Diversifying its product portfolio to limit its exposure to real money gaming made Nazara Technologies a lucrative prospect for investors, funding winter notwithstanding
“We’ve always been conservative and cautious about regulatory and taxation clarity. That’s in Nazara Technologies’ DNA,” declares Nitish Mittersain, founder and CEO of Nazara Technologies.
This orthodox approach explains how the gaming start-up successfully raised Rs 510 crore recently—Rs 410 crore from SBI Mutual Fund and a Rs 100 crore from Zerodha cofounder Nithin Kamath’s companies Kamath Associates and NKSquared. What makes this feat remarkable is that it managed to raise this capital despite the government’s recent decision to impose 28 per cent GST on real money gaming (RMG).
The Goods and Services Tax (GST) Council approved this taxation in August 2023 to bring greater transparency and accountability to the growing sector and ensure fair treatment for real-money and non-money games.
Finance minister Nirmala Sitharaman announced that the change, which comes into effect on October 1, will apply only on real-money gaming and will not be imposed on skill-based gaming services offered by the platforms. This announcement was met with hue and cry from industry stakeholders who claimed that it would put gaming companies out of business.
In the backdrop of this doom and gloom situation and the ongoing funding drought, Nazara’s ability to raise capital has caught everyone’s attention. What gave its investors the confidence that the company could weather the headwinds facing the sector?
Malay Kumar Shukla, secretary of E-Gaming Federation feels it has to do with the way Nazara has smartly diversified its product portfolio, wherein only 5 per cent of its revenue comes from RMG. “Apart from a few midterm setbacks, the company will remain profitable as it will certainly plan to absorb the additional costs to remain profitable,” he noted.
29 per cent of Nazara’s revenues come from subscription, 20 per cent from platform fees, 14 per cent from advertising and the remainder from brand sponsorship and media rights. Mittersain concurred that since Nazara’s exposure to skill-based is very minimal, the GST rule will have a limited impact on it, which it hopes to manage well. In fact, he feels this presents a good opportunity for the company to consolidate its operations and grow larger in the gaming sector.
Since it started its operations in 1999, Nazara has also become the parent company for several other brands including Sportskeeda, Halaplay, Qunami, World Cricket Championshi and e-Sports. Ashwin Haryani, country head of esports company Ampverse feels that this forward-thinking approach is why the company is unlikely to battle any taxation woes and is also a lucrative prospect for investors.
“Investors don’t want to bet on one pillar of gaming but on the gaming industry as a whole,” he noted. “It is a fact that the gaming industry will grow, and this is where investors like Nithin Kamath are completely aligned. However, it might be difficult to predict which pillar might grow. Hence Nazara’s entity as an umbrella company gives them a perfect opportunity as it is listed, profitable and is an established player.” he said.
Surfing On Success
While Nazara’s diversification strategy has been its major advantage, it will be interesting to see if the company plans to continue with broadening its business model to stay ahead in the game. While maintaining that the company has got better clarity on regulations and taxation regarding RMG, Mittersain said that it will consider buying profitable game studious as additions to its existing library.
Jinesh Joshi, research analyst, Prabhudas Lilladher is unsurprised that Nazara is considering an inorganic expansion route. He added Nazara has a major 45-50 per cent library of esports and the company might want to escalate it further.
“Considering the lack of clarity in RMG, their aggression in that segment was constrained. Now that they have it, they can pull the trigger as part of their planned approach,” Joshi claimed.
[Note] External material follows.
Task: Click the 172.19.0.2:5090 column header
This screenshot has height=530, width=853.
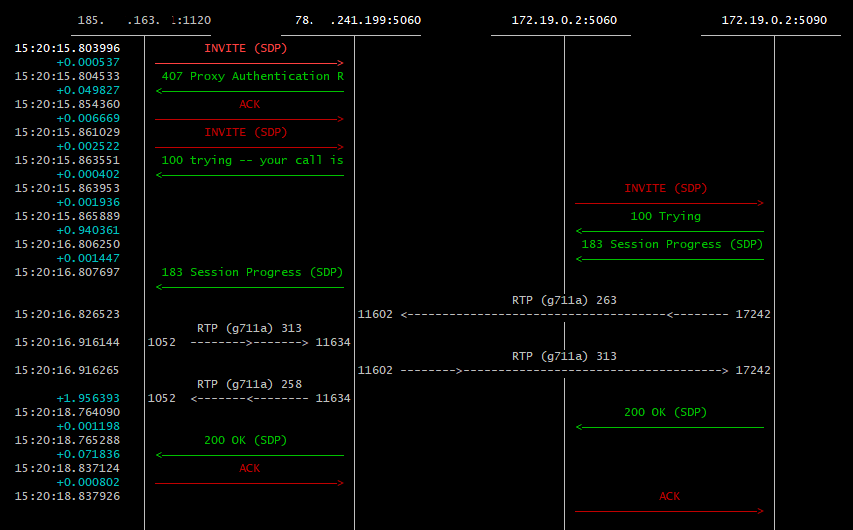Action: [774, 19]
In July 2023, Nazara’s board approved raising of up to Rs 750 crore, using a combination of equity shares and equity-linked securities. This decision for capital infusion was taken after the company went public in March 2021 and raised Rs 583 crore.
Talking about raising the remainder Rs 240 crore from its Rs 750 crore target, Mittersain said that the company has a shareholder approval of one year within to raise the entire capital. He added that this balance money will be raised at the appropriate time since there is no immediate need to seek investment after the recent financial backing from Zerodha’s Kamath and SBI Mutual Funds.
Nazara’s ability to raise funds in a sluggish market will only make it ease the way when the company seeks funds in the future too. Haryani said, “It has been profitable even in the last years, so raising funds won’t be difficult. They managed this even before ace investor Rakesh Jhunjhunwala picked a major investment in the company in 2018 and his widow how holds 10.02 per cent stake in Nazara. Prominent endorsements like these reflect the company’s potential and its ability of attract investors.”
While Nazara has got its game face on, others in the industry are waiting on the sidelines waiting for things to get easier. According to media reports, GST authorities are likely to present show cause notices to around 40 online gaming companies for alleged tax evasion. Will Nazara be the last man standing in the ring after these continual bouts with taxation?